Ferro: nel 2014 l’offerta ha superato la domanda
Quello che sta succedendo al mercato del ferro è più o meno paragonabile all’andamento del petrolio, anche se ne parla meno perché non incide in maniera marcata sulle tasche dei cittadini, almeno non quanto il greggio attraverso, per esempio, la spesa per carburanti o energia.
Fatto sta che nel giro di un anno il prezzo del ferro si è più che dimezzato a causa dell’incessante produzione, tanto da far registrare al minerale il peggior andamento del 2014. Rispetto a inizio anno il prezzo del ferro sul mercato cinese, punto di riferimento per la valutazione dell’oscillazione dei prezzi di questa materia prima (in una parola il benchmark) è sceso a 60 dollari a tonnellata a dicembre 2014, registrando così il prezzo più basso dal 2009.
Anche in questo caso il crollo dei prezzi è legato all’elevata produzione, contrapposta ad un a calo della domanda di ferro. Solo nel 2013 il surplus della produzione sulla domanda è stato di 16 milioni di tonnellate.
A differenza del petrolio, però, nel caso di questa materia prima non esiste una sorta di Opec (che è l’Organizzazione dei paesi esportatori di greggio), ma esistono grandi, e singole, compagnie.

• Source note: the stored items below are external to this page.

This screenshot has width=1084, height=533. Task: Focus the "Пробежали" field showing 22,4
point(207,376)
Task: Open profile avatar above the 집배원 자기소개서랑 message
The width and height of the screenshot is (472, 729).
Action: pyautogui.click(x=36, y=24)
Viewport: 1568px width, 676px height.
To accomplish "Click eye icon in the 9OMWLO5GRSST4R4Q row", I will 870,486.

Le più importanti sono sostanzialmente tre e controllano circa due terzi del mercato del ferro mondiale: Bhp Billiton, Rio Tinto e Vale. L’altra differenza con il petrolio risiede nel fatto che, non costituendo un “cartello”, quindi non sono previstiti accordi tra i produttori come succede nell’Opec, le tre compagnie stanno estraendo sempre più abbattendo notevolmente i costi di produzione e di conseguenza il prezzo. Il punto in comune con le politiche adottate dall’Opec consiste nel “lasciar fare al mercato” e chi dovrà chiudere i battenti, li chiuderà. Un po’ come sta succedendo negli Stati Uniti alle compagnie di estrazione dello Shale Oil.

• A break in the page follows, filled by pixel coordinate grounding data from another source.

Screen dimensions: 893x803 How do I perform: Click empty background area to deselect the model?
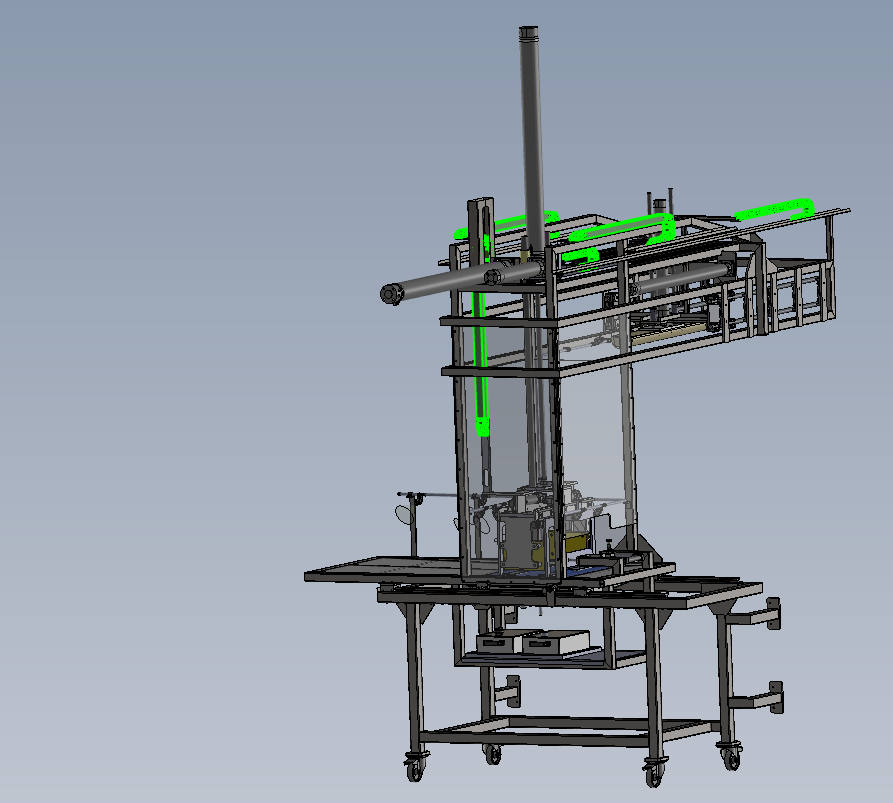150,400
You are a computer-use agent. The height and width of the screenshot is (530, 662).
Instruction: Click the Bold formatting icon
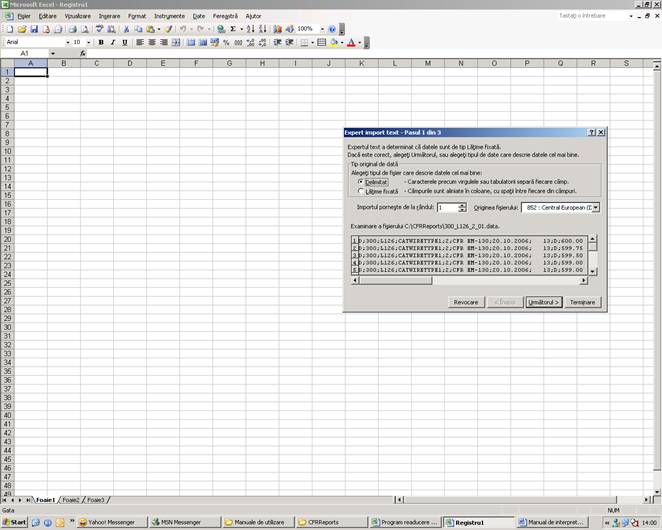coord(101,42)
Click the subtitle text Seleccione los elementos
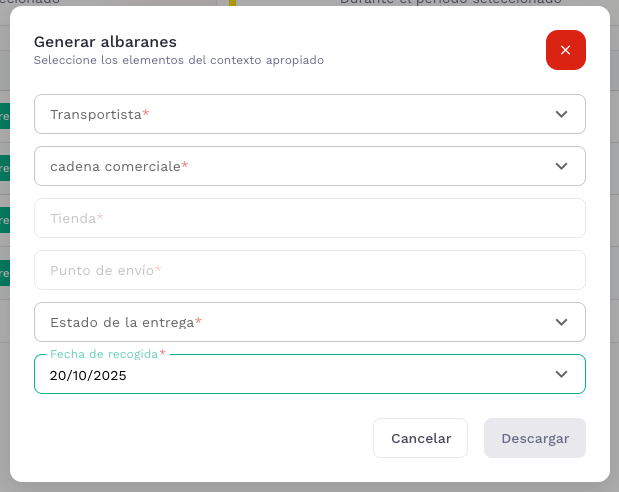The height and width of the screenshot is (492, 619). (x=178, y=60)

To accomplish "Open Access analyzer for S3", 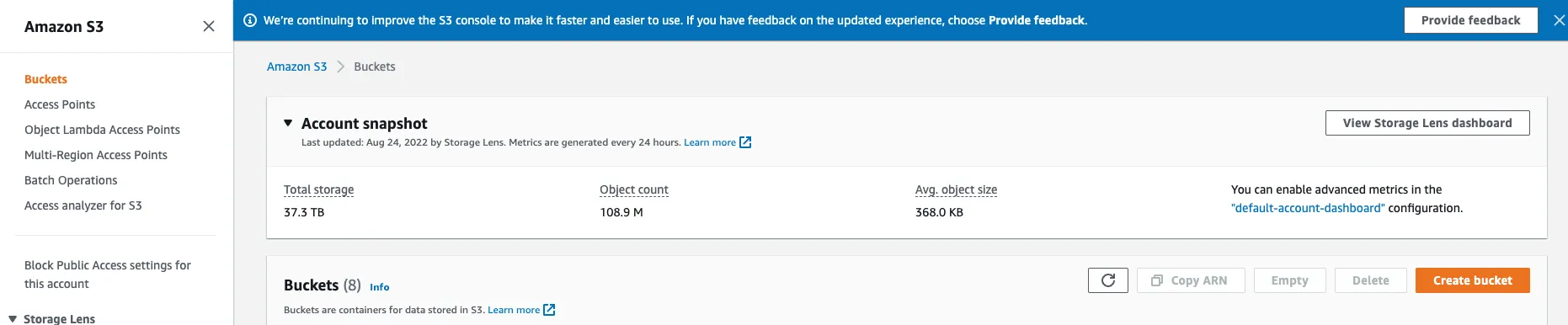I will tap(83, 205).
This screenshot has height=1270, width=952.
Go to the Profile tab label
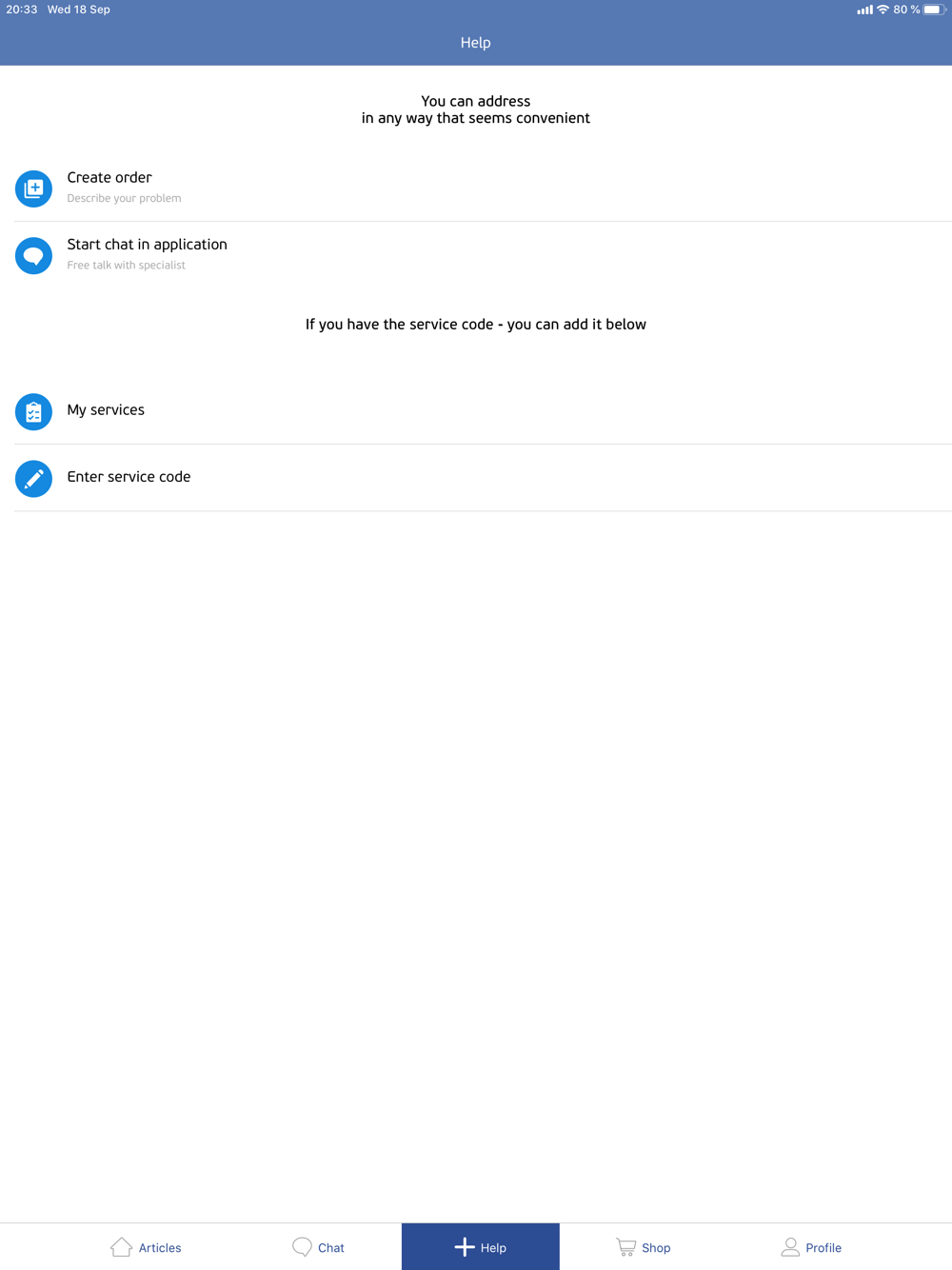pyautogui.click(x=823, y=1248)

La scelta delle tre grandi compagnie del ferro ha cominciato a dare i primi frutti: solo in Cina, che da sola acquista il 67% del ferro esportato nel mondo, secondo le stime di Morgan Stanley, la produzione è scesa di 52 milioni di tonnellate, attestandosi a 345 milioni. Situazione analoga è quella prevista per il 2015. Nell’anno in corso, durante il quale, secondo le previsioni, il prezzo si attesterà in media a 62 dollari a tonnellata, la produzione cinese potrebbe perdere altre 70 milioni di tonnellate costringendo il Paese a incrementare del 7% le proprie importazioni di ferro. Una situazione analoga si sta verificando in Australia dove le compagnie più piccole hanno già cominciato a fare i conti con entrate troppo esigue per i costi troppo elevati.